Funding: Never was it mentioned by Leahy that
the work to supply the research for the Democrats on Judiciary
(those pesky questions to Judge Smith) was financed in part by a
$50,000 grant from left-wing billionaire George Soros. Nor did
Leahy ever mention that the Washington Post had struck a
deal with Soros — his funded-research painting an unethical
portrait of sitting judges in return for a front page story in the
Post, an arrangement that caused a stiff protest from then
Chief Justice William Rehnquist.
On the day of the full committee vote, while a line of the
waiting public snaked through the corridor, People for the American
Way president Ralph Neas ignored the line, walking casually through
the entrance reserved for Senators. Emerging from behind the dais,
he walked to the public area and positioned himself directly in
front of those who had waited patiently to be allowed inside.
Also on the day of the Committee vote, Washington Times
reporter Audrey Hudson reached out for a press release being handed
to her by a conservative in the crowd. A linebacker-sized Leahy
aide grabbed Ms. Hudson by the wrist, wrenching it behind her back
so hard she was literally doubled-over. Twisting her arm he
demanded she give him the release she was clutching, forcing her
into the corridor where the incident was spotted by a Capitol
police officer. Ms. Hudson reported the incident to her bureau
chief. The bureau chief promptly called Leahy’s press secretary —
who denied the incident ever happened. The Director of the Senate
Press Gallery would later ask if she wanted to file charges of
assault. A reporter to the core, she declined.
SO LET’S SAY YOU’RE Monica Goodling, what would you do? Answer a
call to testify from a controlling committee chairman whose reign
resembles more the psychology of a lynch mob than a Senate
committee? Respond voluntarily to a chairman whose record has
already included turning over the Judiciary Committee’s internal
investigative and questioning process to high-powered special
interest groups — one of which received its funding from powerful
billionaire? Whose staff tells deliberate untruths to witnesses
while resulting to thuggery in the very committee room supposedly
devoted to defending justice? Would you trust in the impartiality
of a chairman who allows unfettered access to the committee’s
private chambers to a powerful lobbyist? Or a chairman who relies
on “independent ethics experts” who have themselves, at the request
of that chairman and his Democratic colleagues, exhibited behavior
that shows a stunning conflict of interest? What exactly does one
do when she has every reason to believe the integrity of the
Judiciary Committee has been compromised — by the chairman?

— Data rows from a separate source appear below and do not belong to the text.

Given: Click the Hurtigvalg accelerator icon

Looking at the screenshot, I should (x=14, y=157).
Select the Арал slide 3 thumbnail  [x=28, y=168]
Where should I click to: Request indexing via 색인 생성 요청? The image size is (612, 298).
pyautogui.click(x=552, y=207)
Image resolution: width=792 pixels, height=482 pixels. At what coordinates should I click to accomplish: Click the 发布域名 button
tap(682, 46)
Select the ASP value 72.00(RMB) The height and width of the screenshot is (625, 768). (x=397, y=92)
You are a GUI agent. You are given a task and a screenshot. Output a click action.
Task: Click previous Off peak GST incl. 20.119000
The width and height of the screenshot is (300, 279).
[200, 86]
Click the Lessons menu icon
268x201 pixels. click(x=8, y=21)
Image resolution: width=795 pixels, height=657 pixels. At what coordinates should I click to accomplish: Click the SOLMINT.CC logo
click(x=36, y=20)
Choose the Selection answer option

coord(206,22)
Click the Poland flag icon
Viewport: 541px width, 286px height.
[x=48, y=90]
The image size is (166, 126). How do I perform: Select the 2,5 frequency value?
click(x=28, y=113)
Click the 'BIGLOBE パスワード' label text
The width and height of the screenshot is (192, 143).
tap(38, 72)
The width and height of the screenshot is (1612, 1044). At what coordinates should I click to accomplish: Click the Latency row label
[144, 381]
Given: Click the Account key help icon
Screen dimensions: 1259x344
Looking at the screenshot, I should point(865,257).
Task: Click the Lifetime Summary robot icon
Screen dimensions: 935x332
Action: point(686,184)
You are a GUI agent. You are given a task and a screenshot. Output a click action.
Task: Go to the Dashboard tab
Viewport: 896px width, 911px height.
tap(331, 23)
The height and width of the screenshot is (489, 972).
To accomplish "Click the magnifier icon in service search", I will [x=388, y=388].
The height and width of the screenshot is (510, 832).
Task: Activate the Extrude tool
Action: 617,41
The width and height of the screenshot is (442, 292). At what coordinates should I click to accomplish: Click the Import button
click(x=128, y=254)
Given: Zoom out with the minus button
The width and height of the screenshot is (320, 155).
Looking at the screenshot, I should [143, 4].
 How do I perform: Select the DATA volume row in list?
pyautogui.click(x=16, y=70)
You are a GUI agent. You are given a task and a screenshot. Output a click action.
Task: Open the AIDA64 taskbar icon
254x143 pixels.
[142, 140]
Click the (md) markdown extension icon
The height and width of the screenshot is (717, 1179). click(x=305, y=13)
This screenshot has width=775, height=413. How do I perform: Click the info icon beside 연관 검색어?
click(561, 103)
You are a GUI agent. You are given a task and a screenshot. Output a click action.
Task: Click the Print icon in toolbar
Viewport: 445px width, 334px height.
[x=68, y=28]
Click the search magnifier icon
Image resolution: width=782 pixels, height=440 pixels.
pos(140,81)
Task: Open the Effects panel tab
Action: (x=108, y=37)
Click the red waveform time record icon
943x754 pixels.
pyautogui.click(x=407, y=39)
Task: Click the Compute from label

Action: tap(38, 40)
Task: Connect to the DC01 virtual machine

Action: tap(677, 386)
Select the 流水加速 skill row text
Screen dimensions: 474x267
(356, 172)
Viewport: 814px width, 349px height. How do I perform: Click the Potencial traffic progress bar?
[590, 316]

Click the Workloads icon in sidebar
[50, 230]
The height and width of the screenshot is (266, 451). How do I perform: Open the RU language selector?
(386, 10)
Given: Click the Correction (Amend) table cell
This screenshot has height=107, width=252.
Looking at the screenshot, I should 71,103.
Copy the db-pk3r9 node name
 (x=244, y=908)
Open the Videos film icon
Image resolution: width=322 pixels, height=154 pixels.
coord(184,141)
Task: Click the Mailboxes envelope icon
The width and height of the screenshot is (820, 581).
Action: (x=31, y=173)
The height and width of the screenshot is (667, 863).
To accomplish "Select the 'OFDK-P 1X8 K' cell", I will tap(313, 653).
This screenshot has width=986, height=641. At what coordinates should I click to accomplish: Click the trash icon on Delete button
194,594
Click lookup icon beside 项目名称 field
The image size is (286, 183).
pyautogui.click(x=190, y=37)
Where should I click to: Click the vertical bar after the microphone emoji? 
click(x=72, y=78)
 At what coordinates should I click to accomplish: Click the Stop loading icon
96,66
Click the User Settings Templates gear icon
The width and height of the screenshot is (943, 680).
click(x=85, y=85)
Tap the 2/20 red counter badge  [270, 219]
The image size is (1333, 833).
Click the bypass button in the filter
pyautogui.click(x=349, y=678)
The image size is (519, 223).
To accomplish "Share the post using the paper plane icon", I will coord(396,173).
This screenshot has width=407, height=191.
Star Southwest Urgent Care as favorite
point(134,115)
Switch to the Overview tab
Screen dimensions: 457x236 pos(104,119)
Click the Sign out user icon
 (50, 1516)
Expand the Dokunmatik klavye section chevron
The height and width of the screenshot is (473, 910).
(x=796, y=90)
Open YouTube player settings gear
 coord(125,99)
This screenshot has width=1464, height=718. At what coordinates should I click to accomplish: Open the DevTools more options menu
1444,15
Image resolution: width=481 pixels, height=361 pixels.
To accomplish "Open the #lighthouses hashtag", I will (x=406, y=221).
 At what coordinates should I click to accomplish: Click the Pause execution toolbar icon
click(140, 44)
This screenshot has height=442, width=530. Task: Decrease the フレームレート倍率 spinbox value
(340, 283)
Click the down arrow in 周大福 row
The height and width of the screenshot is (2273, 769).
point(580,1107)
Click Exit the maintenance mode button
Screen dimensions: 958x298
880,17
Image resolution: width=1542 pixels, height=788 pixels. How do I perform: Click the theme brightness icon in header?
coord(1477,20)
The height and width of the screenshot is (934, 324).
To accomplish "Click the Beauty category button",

While the incidents above only scratch the surface in terms of
uncovering Leahy’s abuses of the committee process, Monica
Goodling’s refusal to cooperate with the sham that is Leahy’s
Judiciary Committee raises new questions that have yet to be
asked:
Should Patrick Leahy himself be under oath? Who in the Senate
does oversight of those charged with oversight when there has been
a documented abuse and corruption of process by the committee
chairman and some of his colleagues?
Is it really Monica Goodling who needs to take the Fifth to
protect herself against self-incrimination?
Or is it Patrick Leahy?
Jeffrey Lord is the author of The Borking
Rebellion. A former Reagan White House political director, he
writes from Pennsylvania where he is the president and CEO of
QubeTV, an online conservative video company.